Par delà ces interrogations, nous devons nous féliciter de la consécration que la CNIL trouve avec ce texte, qui voit son rôle et ses pouvoirs renforcés : les moyens juridiques de la CNIL en matière d’investigation et un pouvoir réel de sanctions administratives et pécuniaires sont de nature à donner une véritable consistance au contrôle a posteriori. De même, on doit saluer le souhait de notre collègue Turk, d’en faire un partenaire indispensable au niveau national -avec les autorités de justice ou les autres autorités administratives indépendantes comme au niveau international.
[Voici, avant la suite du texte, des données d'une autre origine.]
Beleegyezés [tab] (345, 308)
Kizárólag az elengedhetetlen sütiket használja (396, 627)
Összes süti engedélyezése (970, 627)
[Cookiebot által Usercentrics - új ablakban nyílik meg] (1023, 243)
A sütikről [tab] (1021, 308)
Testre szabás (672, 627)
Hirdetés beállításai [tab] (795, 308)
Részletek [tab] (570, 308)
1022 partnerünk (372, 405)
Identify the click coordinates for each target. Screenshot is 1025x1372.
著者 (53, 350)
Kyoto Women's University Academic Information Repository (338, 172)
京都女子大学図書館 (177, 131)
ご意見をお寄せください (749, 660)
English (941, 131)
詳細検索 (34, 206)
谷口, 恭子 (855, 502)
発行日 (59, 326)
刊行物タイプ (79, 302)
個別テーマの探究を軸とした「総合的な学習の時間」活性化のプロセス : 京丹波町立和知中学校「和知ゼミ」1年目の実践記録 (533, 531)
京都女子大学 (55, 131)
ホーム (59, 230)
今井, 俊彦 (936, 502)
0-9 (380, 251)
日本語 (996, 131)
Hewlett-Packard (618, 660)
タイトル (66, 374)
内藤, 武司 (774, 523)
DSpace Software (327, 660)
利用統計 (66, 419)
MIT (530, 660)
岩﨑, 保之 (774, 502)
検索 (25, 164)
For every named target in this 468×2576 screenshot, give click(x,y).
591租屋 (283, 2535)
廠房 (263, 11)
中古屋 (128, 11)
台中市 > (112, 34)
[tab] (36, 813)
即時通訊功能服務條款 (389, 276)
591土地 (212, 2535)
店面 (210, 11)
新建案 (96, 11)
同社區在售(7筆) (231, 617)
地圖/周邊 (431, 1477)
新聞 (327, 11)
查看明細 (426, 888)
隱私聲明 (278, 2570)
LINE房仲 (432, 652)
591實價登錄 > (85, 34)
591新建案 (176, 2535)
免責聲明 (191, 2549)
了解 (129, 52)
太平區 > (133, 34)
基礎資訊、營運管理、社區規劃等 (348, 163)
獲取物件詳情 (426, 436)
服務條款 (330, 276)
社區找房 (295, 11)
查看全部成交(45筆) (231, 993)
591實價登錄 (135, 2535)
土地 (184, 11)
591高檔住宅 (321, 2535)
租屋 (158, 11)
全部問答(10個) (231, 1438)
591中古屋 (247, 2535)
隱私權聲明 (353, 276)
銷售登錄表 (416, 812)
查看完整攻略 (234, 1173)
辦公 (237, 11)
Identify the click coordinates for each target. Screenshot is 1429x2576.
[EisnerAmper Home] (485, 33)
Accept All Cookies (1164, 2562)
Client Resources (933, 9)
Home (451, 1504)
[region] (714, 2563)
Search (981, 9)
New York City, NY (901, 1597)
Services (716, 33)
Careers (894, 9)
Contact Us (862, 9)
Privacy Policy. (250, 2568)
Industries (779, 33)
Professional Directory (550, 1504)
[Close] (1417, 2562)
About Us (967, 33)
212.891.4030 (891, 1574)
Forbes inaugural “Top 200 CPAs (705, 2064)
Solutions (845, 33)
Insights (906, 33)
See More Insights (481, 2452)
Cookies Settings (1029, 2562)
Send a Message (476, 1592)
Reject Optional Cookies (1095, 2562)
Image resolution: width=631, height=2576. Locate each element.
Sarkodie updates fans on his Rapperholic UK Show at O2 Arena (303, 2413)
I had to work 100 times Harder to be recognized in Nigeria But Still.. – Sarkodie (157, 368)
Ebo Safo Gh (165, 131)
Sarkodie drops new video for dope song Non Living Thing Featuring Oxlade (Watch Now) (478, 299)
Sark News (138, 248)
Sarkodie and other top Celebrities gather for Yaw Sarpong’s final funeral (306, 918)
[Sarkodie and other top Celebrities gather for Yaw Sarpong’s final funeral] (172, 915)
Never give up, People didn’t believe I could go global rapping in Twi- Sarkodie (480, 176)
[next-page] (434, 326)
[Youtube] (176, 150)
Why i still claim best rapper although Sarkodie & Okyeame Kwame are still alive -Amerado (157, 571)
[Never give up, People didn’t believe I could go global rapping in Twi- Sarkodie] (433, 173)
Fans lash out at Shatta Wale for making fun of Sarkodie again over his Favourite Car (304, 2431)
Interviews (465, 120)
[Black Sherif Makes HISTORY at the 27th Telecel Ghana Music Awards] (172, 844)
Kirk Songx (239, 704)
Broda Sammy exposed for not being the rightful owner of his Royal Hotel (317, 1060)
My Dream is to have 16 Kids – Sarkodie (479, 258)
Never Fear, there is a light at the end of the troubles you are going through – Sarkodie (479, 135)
Néanmoins, permettez-moi de déplorer que la question des moyens matériels de la CNIL n’ait que peu été évoquée : en particulier, la faiblesse numérique de la CNIL - par comparaison par exemple avec l’Allemagne comme nous l’a rappelé notre rapporteur, permet légitimement de douter de sa capacité future à exercer un contrôle réellement efficace sur les fichiers, alors qu’ils sont des millions à lui échapper à l’heure actuelle. J’ai en mémoire, sur ce point, le débat surréaliste de l’Assemblée sur la question de la taille de la salle de réunion de la CNIL qui ne permettrait pas d’augmenter significativement son effectif !

Le système des correspondants des entreprises, tel que nous le propose notre rapporteur ne nous paraît pas offrir toutes les garanties d’indépendance - ce sera la plupart du temps le directeur de l’informatique, ni plus ni moins, et nous lui préférerions un système équivalent à celui du Médiateur de la République avec l’institution de délégués régionaux. L’argument financier qui nous a été opposé en commission me paraît un peu trop facile, pardonnez-moi, au vu de l’apport qualitatif d’un tel système et compte tenu des exigences d’indépendance, d’efficacité et de proximité. La création d’un conseil scientifique auprès de la CNIL, l’équivalent de ce qu’est pour nous l’Office parlementaire d’évaluation des choix scientifiques et technologiques, pourrait également avoir quelque utilité dans le sens du renforcement du professionnalisme des membres de la commission, qui a souvent fait l’objet de critiques. Il serait bon qu’un décret l’institue.

C’est dans le sens de faire réfléchir à toutes ces questions que nous vous proposons nos amendements. Nous attendons de voir le sort qui leur sera réservé pour nous déterminer sur notre vote final.

Explication de vote

Avons-nous eu un débat ? Plutôt, un échange de vues entre l’opposition et le gouvernement, la majorité demeurant muette, comme c’est son habitude depuis juillet, et ne retrouvant sa voix - ainsi dans la discussion du projet de loi sur l’initiative économique - que pour donner toujours davantage dans l’ultralibéralisme, ou pour, comme aujourd’hui, s’opposer systématiquement à nos amendements protecteurs des droits et libertés.

Mais nous ne pouvons nier le bon travail fait à l’Assemblée nationale - sous une autre majorité, il est vrai -, ni celui de notre rapporteur pour renforcer les pouvoirs de la C.N.I.L. et protéger plus efficacement les données personnelles. Nous sommes là pour légiférer, non pour entériner. Compte tenu des amendements libéraux inspirés du droit anglo-saxon, que la majorité et le gouvernement ont imposés à la commission, le groupe C.R.C. s’abstiendra.